Given entries

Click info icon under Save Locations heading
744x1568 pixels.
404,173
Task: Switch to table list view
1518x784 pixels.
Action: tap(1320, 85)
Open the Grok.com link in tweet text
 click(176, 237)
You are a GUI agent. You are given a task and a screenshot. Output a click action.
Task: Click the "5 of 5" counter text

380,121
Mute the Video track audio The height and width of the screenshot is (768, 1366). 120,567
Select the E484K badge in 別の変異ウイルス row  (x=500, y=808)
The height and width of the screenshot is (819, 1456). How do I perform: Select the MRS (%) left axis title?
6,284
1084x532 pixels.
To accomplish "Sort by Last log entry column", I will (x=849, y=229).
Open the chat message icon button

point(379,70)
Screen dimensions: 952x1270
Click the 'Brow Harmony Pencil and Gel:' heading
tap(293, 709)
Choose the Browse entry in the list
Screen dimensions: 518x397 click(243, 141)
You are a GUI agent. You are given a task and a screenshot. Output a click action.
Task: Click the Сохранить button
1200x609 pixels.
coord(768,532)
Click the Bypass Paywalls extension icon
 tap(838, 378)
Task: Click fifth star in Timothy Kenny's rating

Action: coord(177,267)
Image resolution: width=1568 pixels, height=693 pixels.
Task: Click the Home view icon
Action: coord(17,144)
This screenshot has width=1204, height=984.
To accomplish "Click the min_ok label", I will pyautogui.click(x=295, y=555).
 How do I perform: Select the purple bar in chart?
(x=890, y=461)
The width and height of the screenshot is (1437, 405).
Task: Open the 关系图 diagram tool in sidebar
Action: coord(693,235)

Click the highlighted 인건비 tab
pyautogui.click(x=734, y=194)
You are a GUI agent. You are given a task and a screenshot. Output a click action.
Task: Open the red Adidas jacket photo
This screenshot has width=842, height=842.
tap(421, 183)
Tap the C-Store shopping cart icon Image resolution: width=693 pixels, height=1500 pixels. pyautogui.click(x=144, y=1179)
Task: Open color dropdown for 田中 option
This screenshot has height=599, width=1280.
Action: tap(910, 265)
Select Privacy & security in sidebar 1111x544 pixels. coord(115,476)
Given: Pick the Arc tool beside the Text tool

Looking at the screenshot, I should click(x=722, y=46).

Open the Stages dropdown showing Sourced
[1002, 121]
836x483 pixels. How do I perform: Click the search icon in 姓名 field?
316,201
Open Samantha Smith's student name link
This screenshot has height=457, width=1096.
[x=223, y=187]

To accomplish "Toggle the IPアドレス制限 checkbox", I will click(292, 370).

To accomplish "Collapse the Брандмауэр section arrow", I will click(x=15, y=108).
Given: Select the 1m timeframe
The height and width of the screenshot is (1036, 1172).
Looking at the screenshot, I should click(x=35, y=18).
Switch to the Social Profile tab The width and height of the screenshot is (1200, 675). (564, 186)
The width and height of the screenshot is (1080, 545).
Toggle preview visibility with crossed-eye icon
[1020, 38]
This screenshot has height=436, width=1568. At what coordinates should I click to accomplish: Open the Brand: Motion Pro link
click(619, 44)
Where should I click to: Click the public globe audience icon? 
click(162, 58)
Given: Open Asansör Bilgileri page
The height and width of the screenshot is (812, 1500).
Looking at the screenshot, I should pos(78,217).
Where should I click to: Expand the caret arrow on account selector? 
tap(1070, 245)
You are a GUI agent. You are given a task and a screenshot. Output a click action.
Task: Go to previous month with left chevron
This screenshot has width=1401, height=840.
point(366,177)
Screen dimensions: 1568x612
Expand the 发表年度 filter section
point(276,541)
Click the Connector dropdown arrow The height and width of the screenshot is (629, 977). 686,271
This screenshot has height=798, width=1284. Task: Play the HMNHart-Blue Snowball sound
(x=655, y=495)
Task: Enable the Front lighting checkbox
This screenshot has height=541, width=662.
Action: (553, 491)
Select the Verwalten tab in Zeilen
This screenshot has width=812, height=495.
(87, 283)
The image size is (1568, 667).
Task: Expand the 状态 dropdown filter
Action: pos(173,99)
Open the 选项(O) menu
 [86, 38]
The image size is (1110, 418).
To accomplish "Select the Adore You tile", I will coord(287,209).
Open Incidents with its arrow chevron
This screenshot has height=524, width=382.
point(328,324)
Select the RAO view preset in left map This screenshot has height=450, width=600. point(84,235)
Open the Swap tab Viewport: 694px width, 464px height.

Exercise objective
Restate the material word for word so that no line differs from the original.

Task solution
Click info icon under Save Locations heading
744x1568 pixels.
404,173
Task: Switch to table list view
1518x784 pixels.
Action: tap(1320, 85)
Open the Grok.com link in tweet text
 click(176, 237)
You are a GUI agent. You are given a task and a screenshot. Output a click action.
Task: Click the "5 of 5" counter text

380,121
Mute the Video track audio The height and width of the screenshot is (768, 1366). 120,567
Select the E484K badge in 別の変異ウイルス row  (x=500, y=808)
The height and width of the screenshot is (819, 1456). How do I perform: Select the MRS (%) left axis title?
6,284
1084x532 pixels.
To accomplish "Sort by Last log entry column", I will (x=849, y=229).
Open the chat message icon button

point(379,70)
Screen dimensions: 952x1270
Click the 'Brow Harmony Pencil and Gel:' heading
tap(293, 709)
Choose the Browse entry in the list
Screen dimensions: 518x397 click(243, 141)
You are a GUI agent. You are given a task and a screenshot. Output a click action.
Task: Click the Сохранить button
1200x609 pixels.
coord(768,532)
Click the Bypass Paywalls extension icon
 tap(838, 378)
Task: Click fifth star in Timothy Kenny's rating

Action: coord(177,267)
Image resolution: width=1568 pixels, height=693 pixels.
Task: Click the Home view icon
Action: coord(17,144)
This screenshot has width=1204, height=984.
To accomplish "Click the min_ok label", I will pyautogui.click(x=295, y=555).
 How do I perform: Select the purple bar in chart?
(x=890, y=461)
The width and height of the screenshot is (1437, 405).
Task: Open the 关系图 diagram tool in sidebar
Action: coord(693,235)

Click the highlighted 인건비 tab
pyautogui.click(x=734, y=194)
You are a GUI agent. You are given a task and a screenshot. Output a click action.
Task: Open the red Adidas jacket photo
This screenshot has width=842, height=842.
tap(421, 183)
Tap the C-Store shopping cart icon Image resolution: width=693 pixels, height=1500 pixels. pyautogui.click(x=144, y=1179)
Task: Open color dropdown for 田中 option
This screenshot has height=599, width=1280.
Action: tap(910, 265)
Select Privacy & security in sidebar 1111x544 pixels. coord(115,476)
Given: Pick the Arc tool beside the Text tool

Looking at the screenshot, I should click(x=722, y=46).

Open the Stages dropdown showing Sourced
[1002, 121]
836x483 pixels. How do I perform: Click the search icon in 姓名 field?
316,201
Open Samantha Smith's student name link
This screenshot has height=457, width=1096.
[x=223, y=187]

To accomplish "Toggle the IPアドレス制限 checkbox", I will click(292, 370).

To accomplish "Collapse the Брандмауэр section arrow", I will click(x=15, y=108).
Given: Select the 1m timeframe
The height and width of the screenshot is (1036, 1172).
Looking at the screenshot, I should click(x=35, y=18).
Switch to the Social Profile tab The width and height of the screenshot is (1200, 675). (564, 186)
The width and height of the screenshot is (1080, 545).
Toggle preview visibility with crossed-eye icon
[1020, 38]
This screenshot has height=436, width=1568. At what coordinates should I click to accomplish: Open the Brand: Motion Pro link
click(619, 44)
Where should I click to: Click the public globe audience icon? 
click(162, 58)
Given: Open Asansör Bilgileri page
The height and width of the screenshot is (812, 1500).
Looking at the screenshot, I should pos(78,217).
Where should I click to: Expand the caret arrow on account selector? 
tap(1070, 245)
You are a GUI agent. You are given a task and a screenshot. Output a click action.
Task: Go to previous month with left chevron
This screenshot has width=1401, height=840.
point(366,177)
Screen dimensions: 1568x612
Expand the 发表年度 filter section
point(276,541)
Click the Connector dropdown arrow The height and width of the screenshot is (629, 977). 686,271
This screenshot has height=798, width=1284. Task: Play the HMNHart-Blue Snowball sound
(x=655, y=495)
Task: Enable the Front lighting checkbox
This screenshot has height=541, width=662.
Action: (553, 491)
Select the Verwalten tab in Zeilen
This screenshot has width=812, height=495.
(87, 283)
The image size is (1568, 667).
Task: Expand the 状态 dropdown filter
Action: pos(173,99)
Open the 选项(O) menu
 [86, 38]
The image size is (1110, 418).
To accomplish "Select the Adore You tile", I will coord(287,209).
Open Incidents with its arrow chevron
This screenshot has height=524, width=382.
point(328,324)
Select the RAO view preset in left map This screenshot has height=450, width=600. point(84,235)
Open the Swap tab Viewport: 694px width, 464px height.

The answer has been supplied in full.